Changes approved for library project
The Mobridge City Council was told Monday, July 16 that changes needed to be made to the heating system in the A. H. Brown Library, starting with the new addition.
The council heard from Library Board President Lora Schultz, that new boilers will need to be installed for the heating system in the current library building to enable the entire system to be fueled by natural gas. She said she believed the heating system was original to the building, which was built in 1929.
An in-floor heating system will be installed in the new addition, a $17,195 change from the original plan. Schultz told the council Monday that running the old boiler system while the new was fueled by natural gas was cost prohibitive. The new addition system with in-floor heating has an estimated savings of $1,837 over the cost of the old heating system. The savings over a three-year period would pay fore the cost of the new boiler system.
Schultz told the council the library board would be asking for the city to budget $5,500 for the cost of the new boiler for the current building in the 2013 budget.
She explained the cost change to the new addition plan was covered through the funding for the project. She explained there was still $39,000 in contingency to cover any unforeseen problems with the project.
Fay Jackman informed the board that the plumbing and other infrastructure for the heating system were installed during the renovation of Main Street in 2005.
Mobridge City Administrator Steve Gasser told the council the road plans for the Main Street railroad crossing have been completed and approved by the South Dakota Department of Transportation (DOT.) He said the dirt work east of the Fourth Avenue East crossing has been temporarily halted until Burlington Northern and Santa Fe Railroad crews move the small building that houses the electric system for the crossing. He said BNSF officials told him the crew would be back on Aug. 6, to do that work.
The council approved advertising for bids for the South Main Railroad Crossing project and set Aug. 6. as the date for opening those bids.
Todd Goldsmith of Goldsmith and Heck Engineering of Mobridge told the council the project should be completed in October.
He requested additional funding to complete the changes needed to break the Second Avenue Sewer project into two phases. The first phase has been funded and will be completed at the same time as the South Dakota DOT’s Grand Crossing project in 2013.
The council approved a limit of not more than $10,000 in billing hours for the revision of the plans that will include the storm sewer system for Second Avenue West to include one block north of Grand Crossing.

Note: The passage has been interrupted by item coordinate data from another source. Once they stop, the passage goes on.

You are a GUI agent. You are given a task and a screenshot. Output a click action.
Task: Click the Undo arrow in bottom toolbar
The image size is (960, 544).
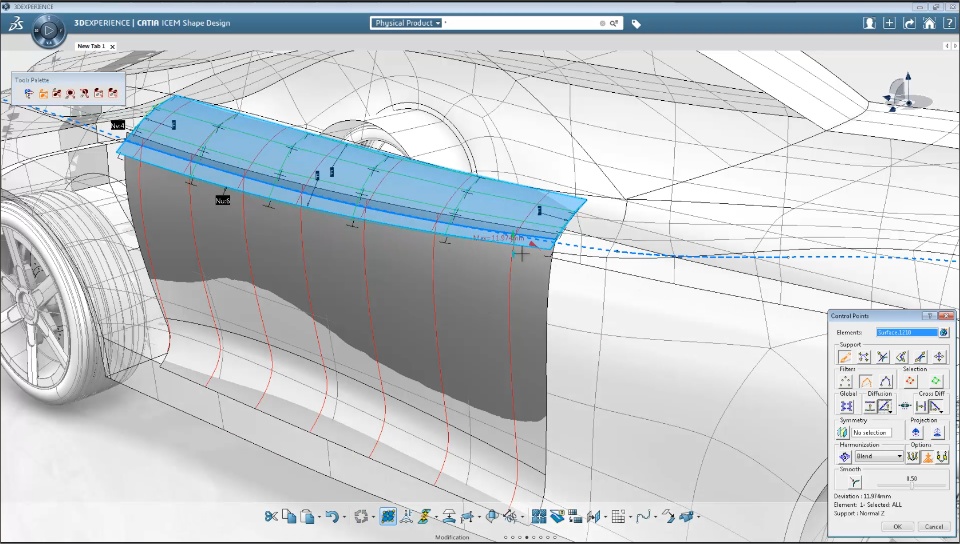pyautogui.click(x=331, y=516)

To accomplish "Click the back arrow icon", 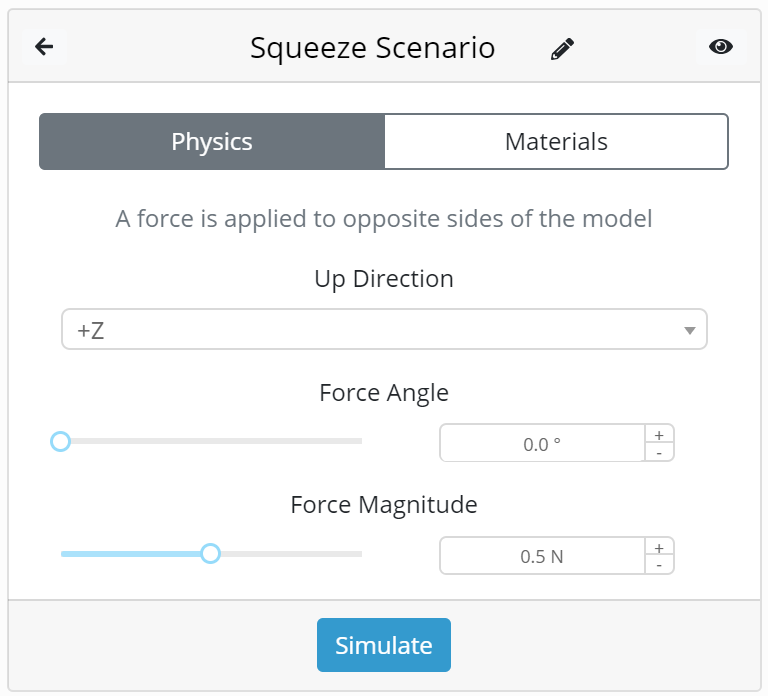I will (x=44, y=47).
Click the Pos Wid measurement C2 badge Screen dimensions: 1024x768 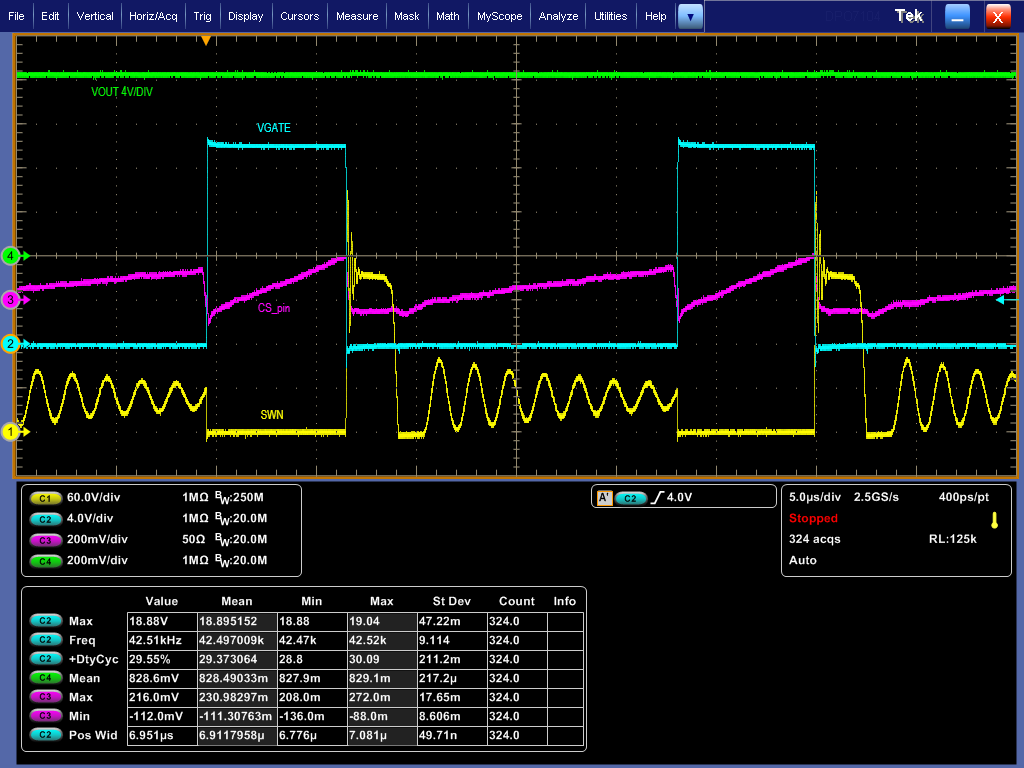[45, 735]
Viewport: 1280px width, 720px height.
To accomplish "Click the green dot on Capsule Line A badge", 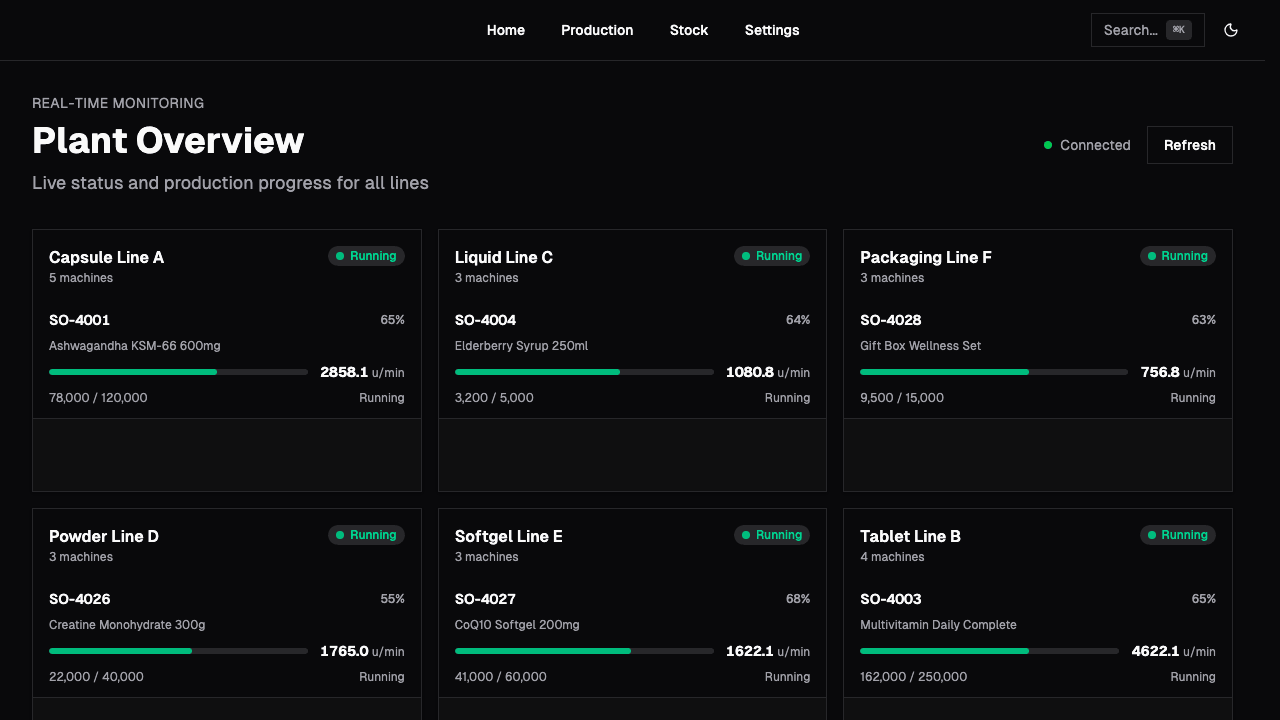I will point(342,255).
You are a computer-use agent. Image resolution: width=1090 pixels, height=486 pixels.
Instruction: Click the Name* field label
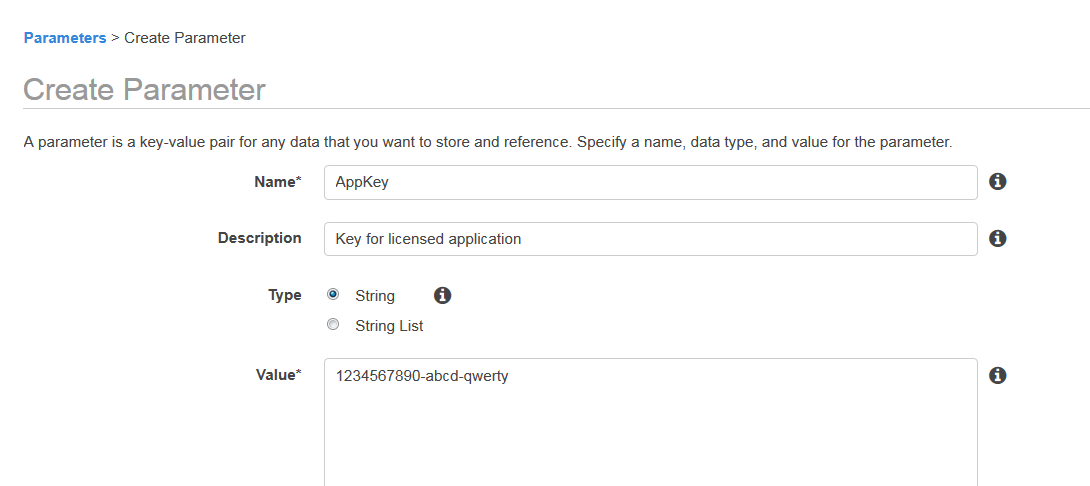pos(277,182)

Ward III Councilman Gene Cox told the council the housing grants committee had reviewed the application for the home rehabilitation grants and have chosen the following to receive funding for projects.
• 209 Fourth Avenue East, install a handicapped accessable bathroom, $2,087.
• 309 Second Avenue West, painting project, $5,375.
• 209 Fourth Avenue East, install a new roof, $5,373.
• 602 Sixth Street east, re-shingle home, $7,687.
• 224 Second Avenue West, general house repair, $4,000.
• 1311 First Avenue West, new roof, $8,087.
• 409 Fifth Avenue West, new roof, soffit and fascia, $13,165.
The total grant funds that will be dispersed are $45,772.
“We are just at the point where we have approved the requests and are notifying the home owners,” Cox told the council. “They will receive the funding once the projects are done.”
Ward III Councilman Randy Carlson asked how many contractor estimates were requested for each project and who was going to oversee the work.
Mobridge Planning and Zoning Officer Harley Overseth explained only one estimate was required. He said the contractors that gave estimates of the projects have been informed that once the project is completed, and the committee has reviewed the project to ensure it was completed as promised, they would be paid.
City Attorney Rick Cain explained the program is basically a forgivable loan. If the homeowners keep the property for the next five years, they would not be required to pay the money back. If the property changes hands, the homeowner would be responsible to pay the funding back. He said the funding would be for the amount granted only and anything extra would have to be paid by the homeowner.
Cox told Carlson that he and Overseth would be taking before and after pictures of each project and would sign off on the individual projects before the contractors would be paid.
The council approved the funding after those explanations.